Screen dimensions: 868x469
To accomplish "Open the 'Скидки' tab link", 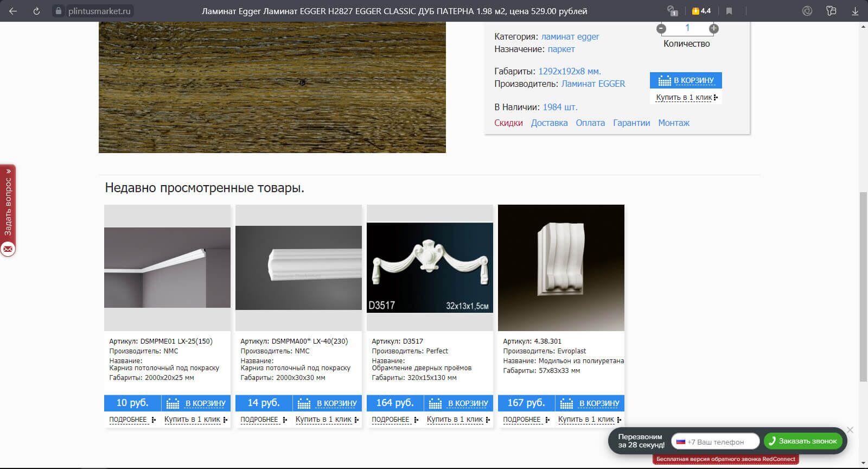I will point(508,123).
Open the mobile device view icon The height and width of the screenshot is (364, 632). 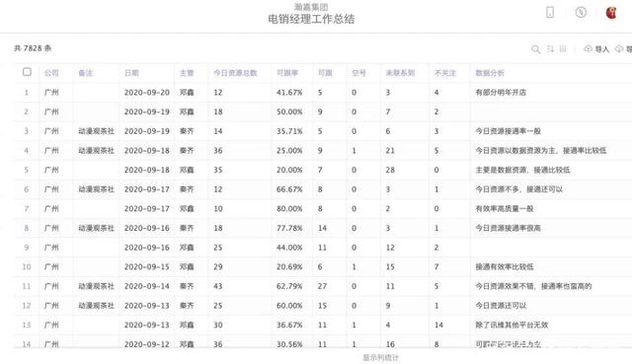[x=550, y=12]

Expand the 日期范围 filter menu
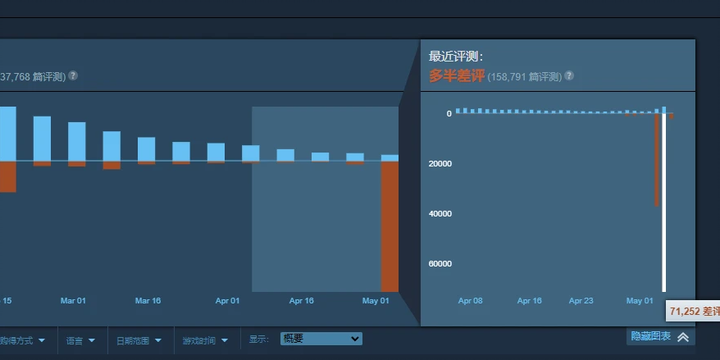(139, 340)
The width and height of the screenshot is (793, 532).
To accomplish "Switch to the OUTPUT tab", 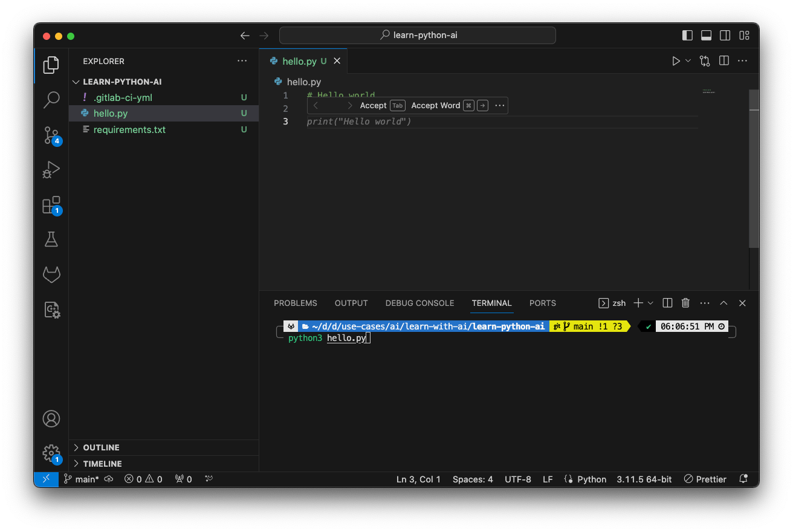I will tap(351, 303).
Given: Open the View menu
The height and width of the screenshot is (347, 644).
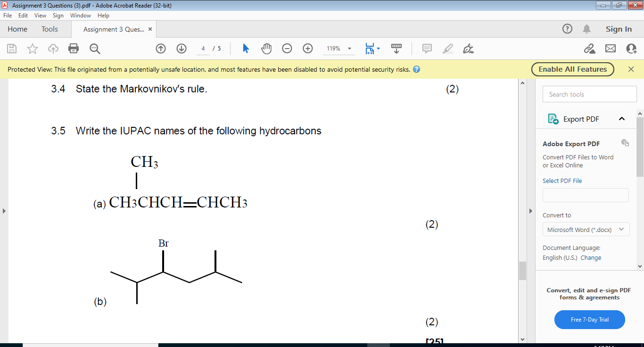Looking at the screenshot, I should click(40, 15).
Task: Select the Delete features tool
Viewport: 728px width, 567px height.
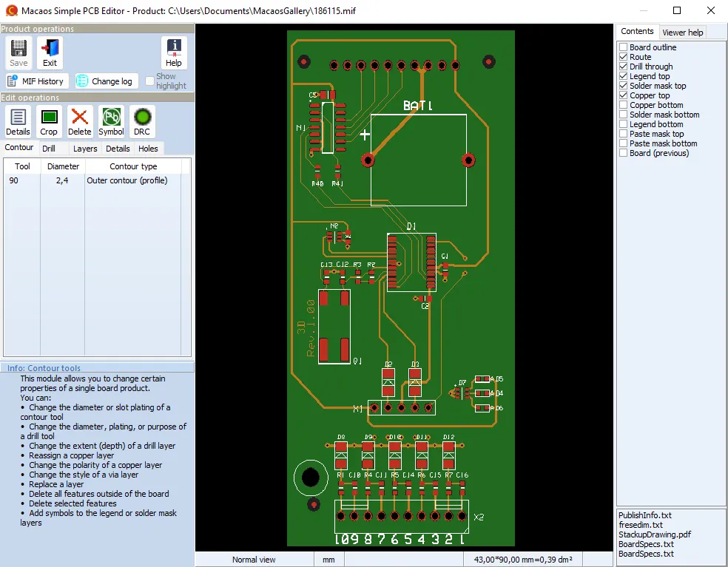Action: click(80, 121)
...
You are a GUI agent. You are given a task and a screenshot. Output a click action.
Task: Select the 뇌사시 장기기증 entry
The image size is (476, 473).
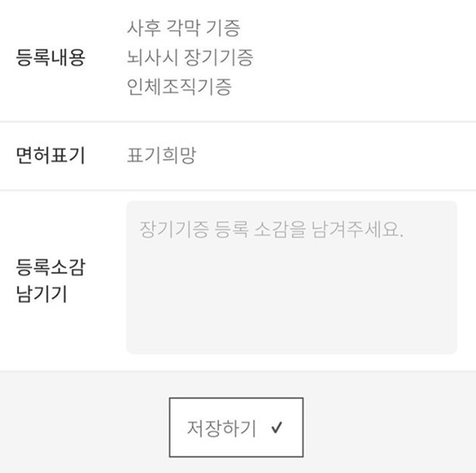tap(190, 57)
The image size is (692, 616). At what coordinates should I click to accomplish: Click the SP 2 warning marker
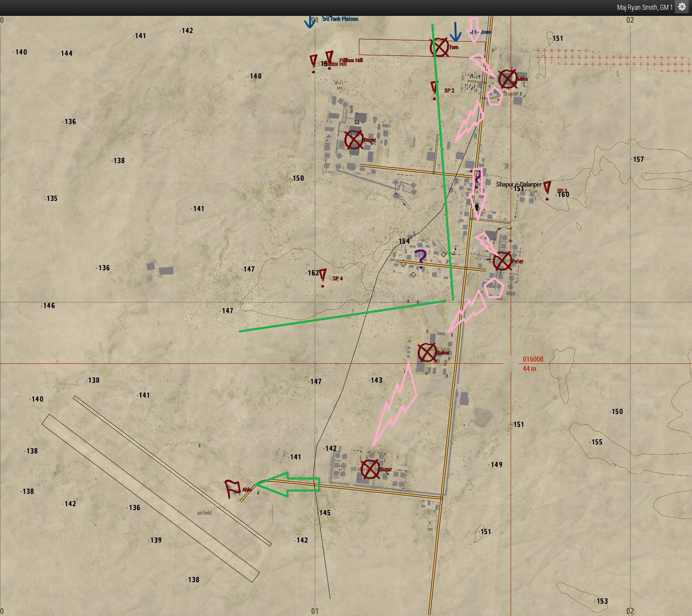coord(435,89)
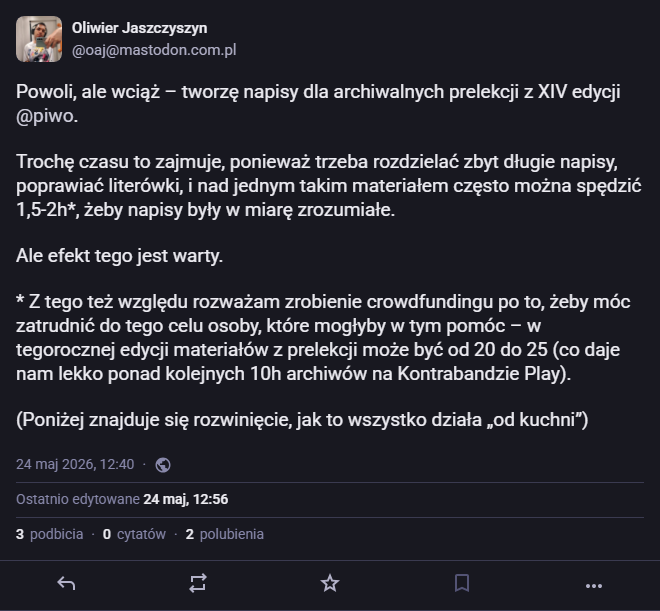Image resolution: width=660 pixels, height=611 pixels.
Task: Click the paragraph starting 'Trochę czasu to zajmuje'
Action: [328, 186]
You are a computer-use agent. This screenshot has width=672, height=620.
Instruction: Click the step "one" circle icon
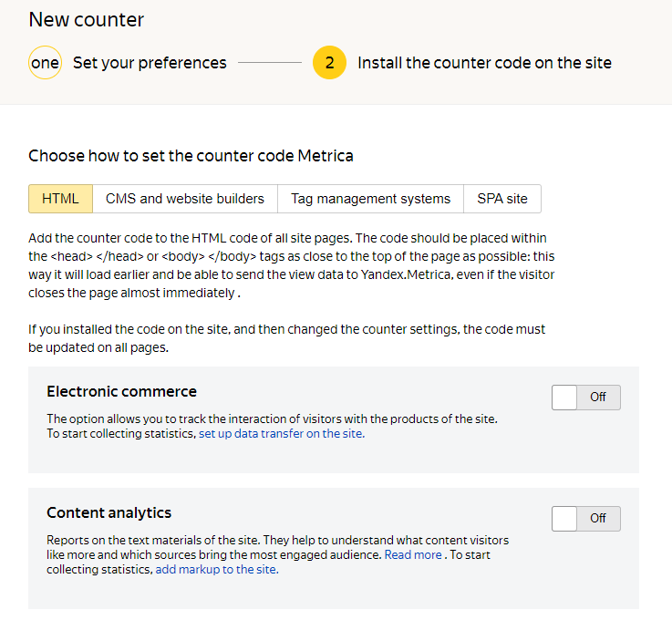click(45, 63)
==
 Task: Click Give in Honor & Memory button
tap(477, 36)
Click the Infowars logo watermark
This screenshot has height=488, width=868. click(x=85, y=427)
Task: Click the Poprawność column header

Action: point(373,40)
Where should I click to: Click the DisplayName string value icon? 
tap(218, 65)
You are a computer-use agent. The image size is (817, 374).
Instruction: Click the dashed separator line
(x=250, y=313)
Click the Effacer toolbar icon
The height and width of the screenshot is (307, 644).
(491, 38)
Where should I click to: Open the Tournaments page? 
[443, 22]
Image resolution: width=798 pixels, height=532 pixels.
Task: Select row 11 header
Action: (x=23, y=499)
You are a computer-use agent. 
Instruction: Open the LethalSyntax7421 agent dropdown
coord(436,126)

**WHAT IS NEEDED**:
If a line of the listing contains "computer", count it; state the final number and nothing more.

**ANSWER TO THIS TASK**:
3